Por que você faz isso, por quê?
Detesta o patrão no emprego
Sem ver que o patrão sempre esteve em você
E dorme com a esposa por quem já não sente amor
Sera que é medo?
Por que você faz isso com você?


"Você", de Claudio Roberto e Raul Seixas
Álbum O dia em que a terra parou, Raul Seixas, 1977

sexta-feira, 2 de abril de 2010

Drops linguísticos

1. Mo’Nique (celebridade dos Euá) e Na’vi, a língua dos avatares (disse alguém que estamos no ano do apóstrofe agressivo).
2. “Estes problemas obstaculizam o desenvolvimento do país” (Artigo sobre economia).
3. “... um sistema que atenda aos desbancarizados”... e “há muito a ser feito pela bancarização do Brazil”. (Idem, em referências aos Sem-Banco).
4. “O aluno se prepara para o Enem ou para o vestibular tradicional?
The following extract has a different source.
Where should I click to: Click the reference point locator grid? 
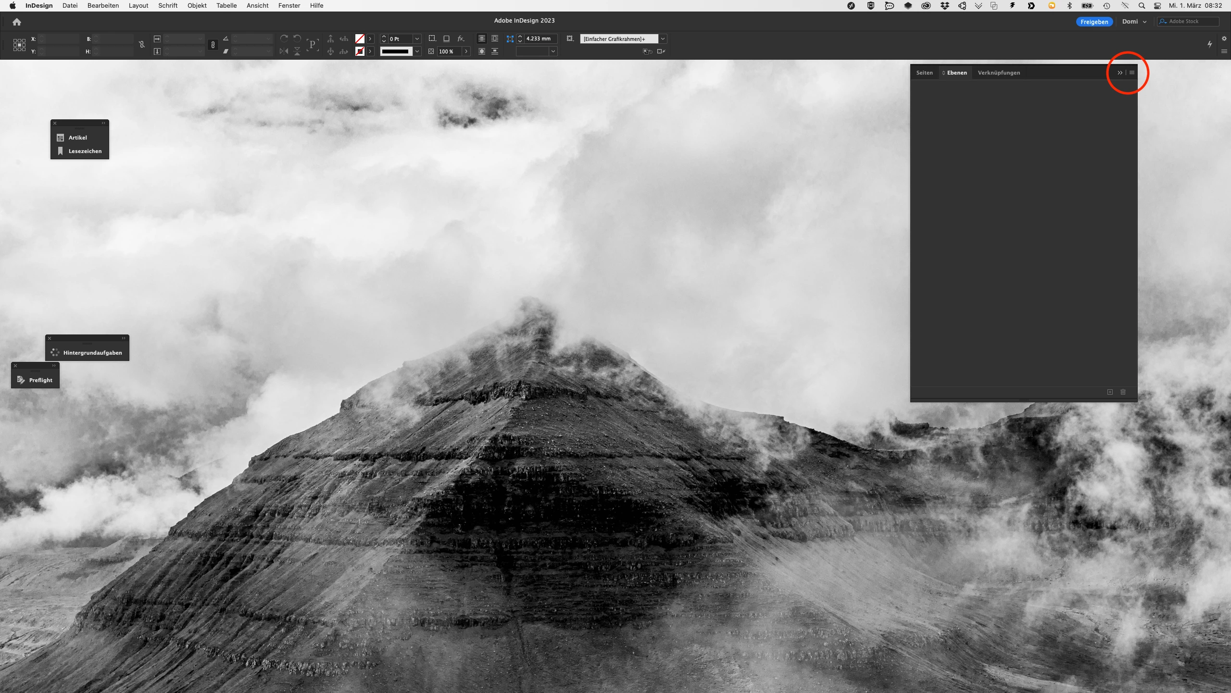click(19, 45)
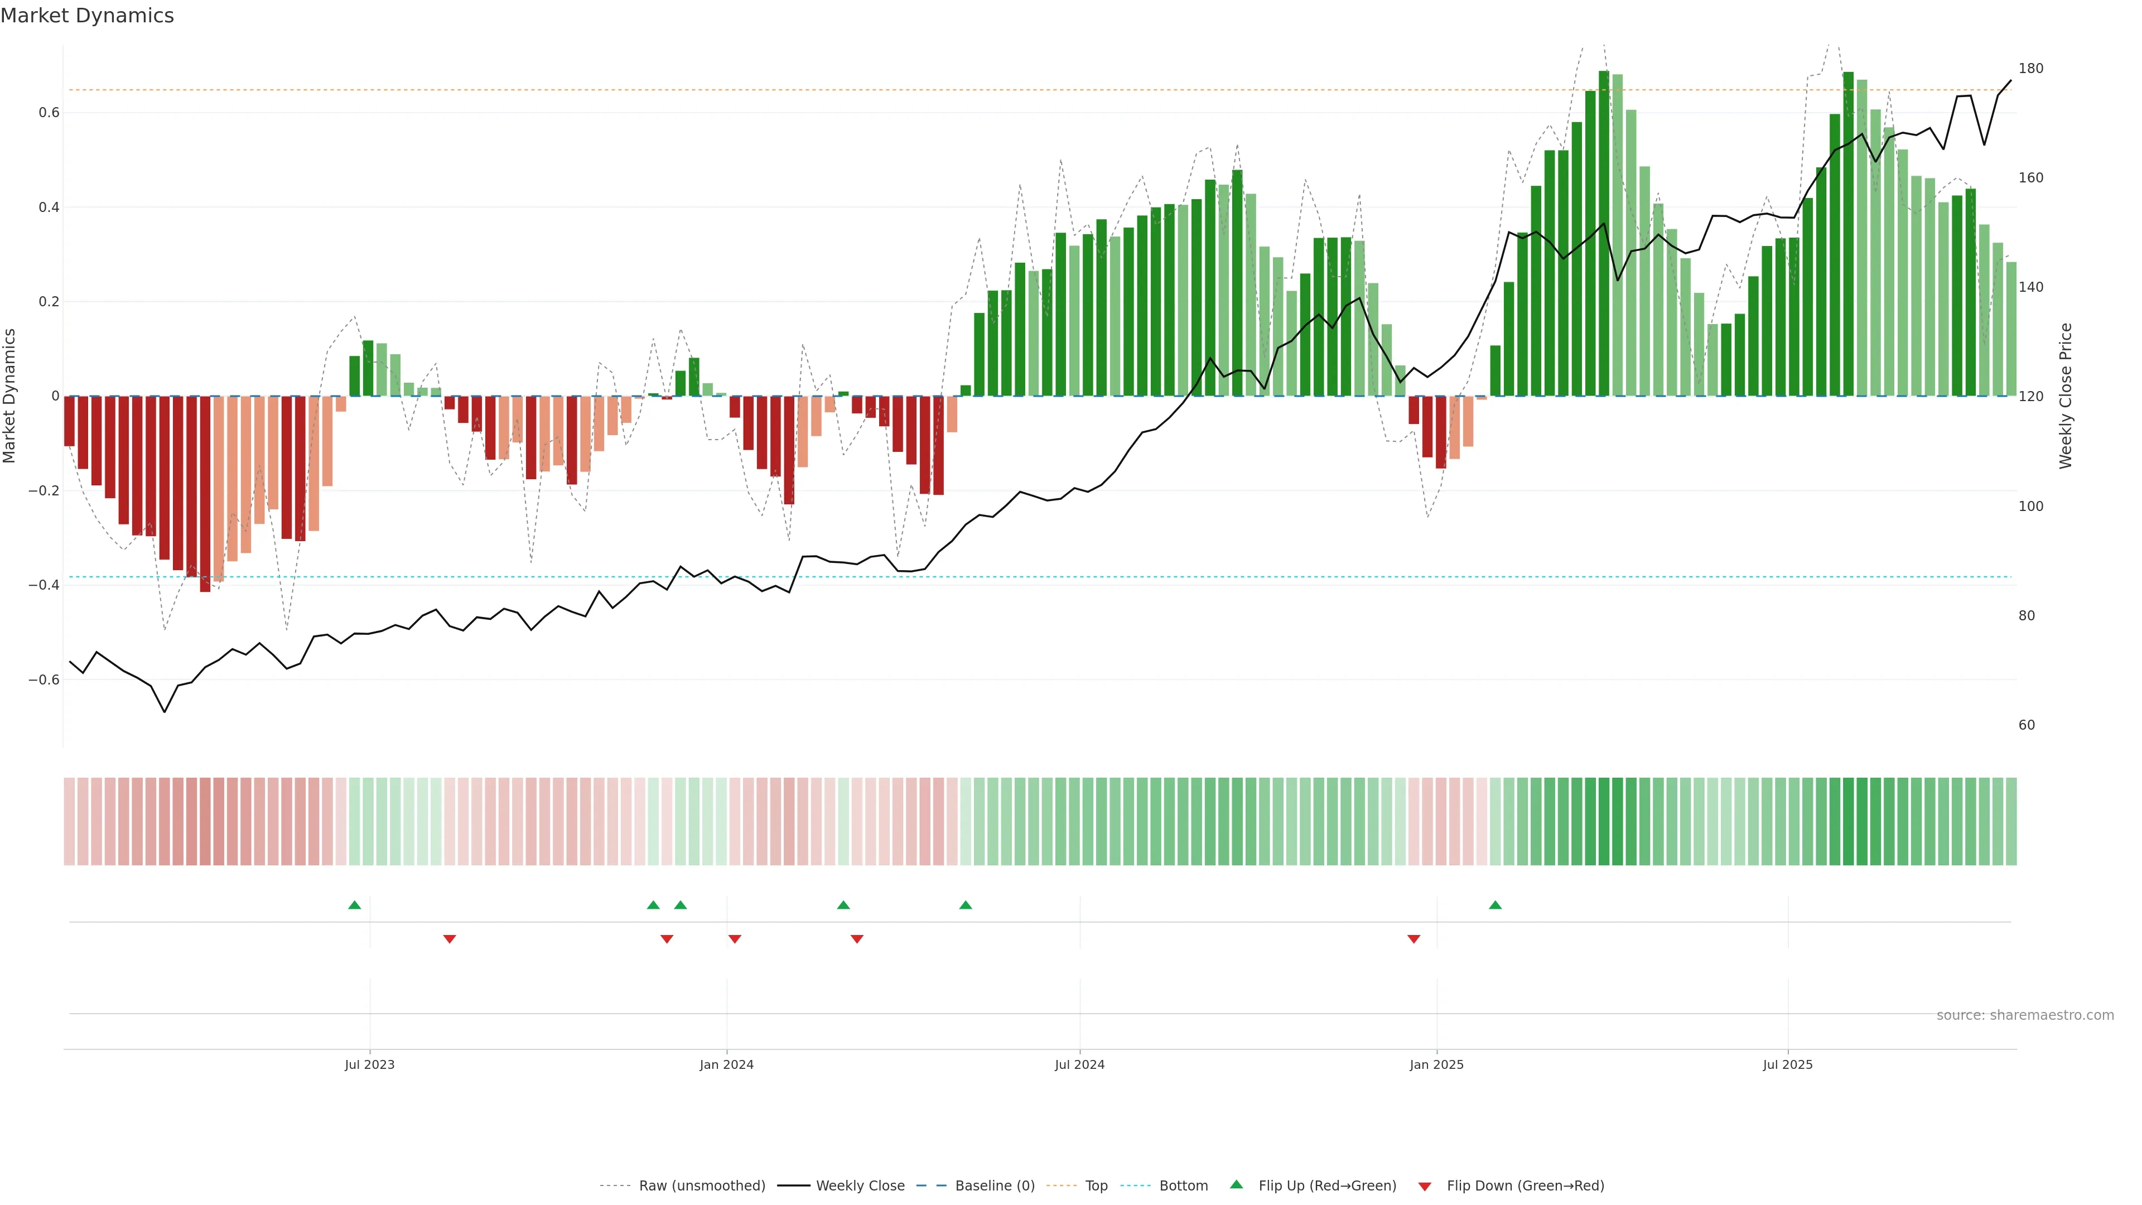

Foca na 'decoreba' de textos, fórmulas, livros e apostilas ou investe seu tempo no desenvolvimento das competências e habilidades propostas pelo Enem?” (Artigo no jornal).
5. “... o projeto dos Pontos de Cultura (...) tem como fundamentos principais a autonomia, o protagonismo e o empoderamento”. (Entrevista de um político, em revista mensal).
6. Na boca do povo: Pré-checar e checada (substantivo, assim como xerocada). Também ouvido (grazie, Milene!), no escritório de uma firma: “Você pode dar uma prechecada nesse relatório, pra mim?”

De pouco adianta estrilar: a língua muda. Ao filtro do tempo, a decisão do que será ou não incorporado pelos falantes.

quinta-feira, 1 de abril de 2010

Summerhill

Meu envolvimento com a experiência de Summerhill começou em 1995, quando li Liberdade sem Medo, de A.S. Neill (tradução de Nair Lacerda, Ed. Ibrasa, 30ª ed.,1994), fundador da escola. Lembro claramente que o forte impacto que tive reverberou em minha experiência de pai estreante, o que ocorreria poucos anos depois. Em 2003, durante estadia na Inglaterra, fui visitar a escola. Foi este o embrião do projeto de tradução do livro pelo qual me apaixonei (já fiz referência a ele, cá no blog), e também da croniqueta abaixo, que levo ao ar em duas partes.

***
– Desculpe, mas o final da fila é ali atrás – diz Martin, aluno de 7 anos.
– Mas eu já estava na fila, só saí um instantinho para... – retruca Ian, professor da escola.
– Se saiu da fila, saiu. Tem que entrar novamente.

Cena que se passa no refeitório, envolvendo Ian, professor de matemática e um aluno de Summerhill, em Leiston, leste da Inglaterra. O caso ocorrera dias antes de minha visita à escola, e é relatado por Ian, que nos ciceroneava. Ao relatar o caso, Ian confessa que pensou:
– Naquele momento, um lado dentro de mim me dizia: “Você é adulto e pode fazer valer seu direito, e usar da autoridade”. Mas... resolvi obedecer e aprendi com o episódio. Assim, respeito os alunos, e também posso exigir respeito quando necessário.
Certa manhã de domingo, Jim transgride as regras da lavanderia, ligando as máquinas de lavar e de secar antes do horário permitido naquele dia. É denunciado por uma colega na assembléia e multado – o sistema de multas é prática comum na escola. Exemplos de multas: um ou dois dias sem a sobremesa; meia hora de trabalho em favor da comunidade no dia seguinte; pagar uma pequena quantia, geralmente 50 centavos ou 1 libra para os fundos que a escola mantém, etc.
No mesmo dia em que vou a Summerhill, há um grupo de adolescentes de uma escola pública, também em visita. Enfado e desinteresse estampados em seus rostos. Jane, a professora do grupo, faz a pergunta clássica a Zoë, diretora de Summerhill e filha do fundador da escola, A.S. Neill:

– Você não acha que a não-obrigatoriedade de presença nas aulas pode criar um problema?
Zoë já respondeu milhares de vezes a essa pergunta, mas não perde a calma:
– Se você quer viver numa democracia, não pode dizer ao outro o que ele deve fazer.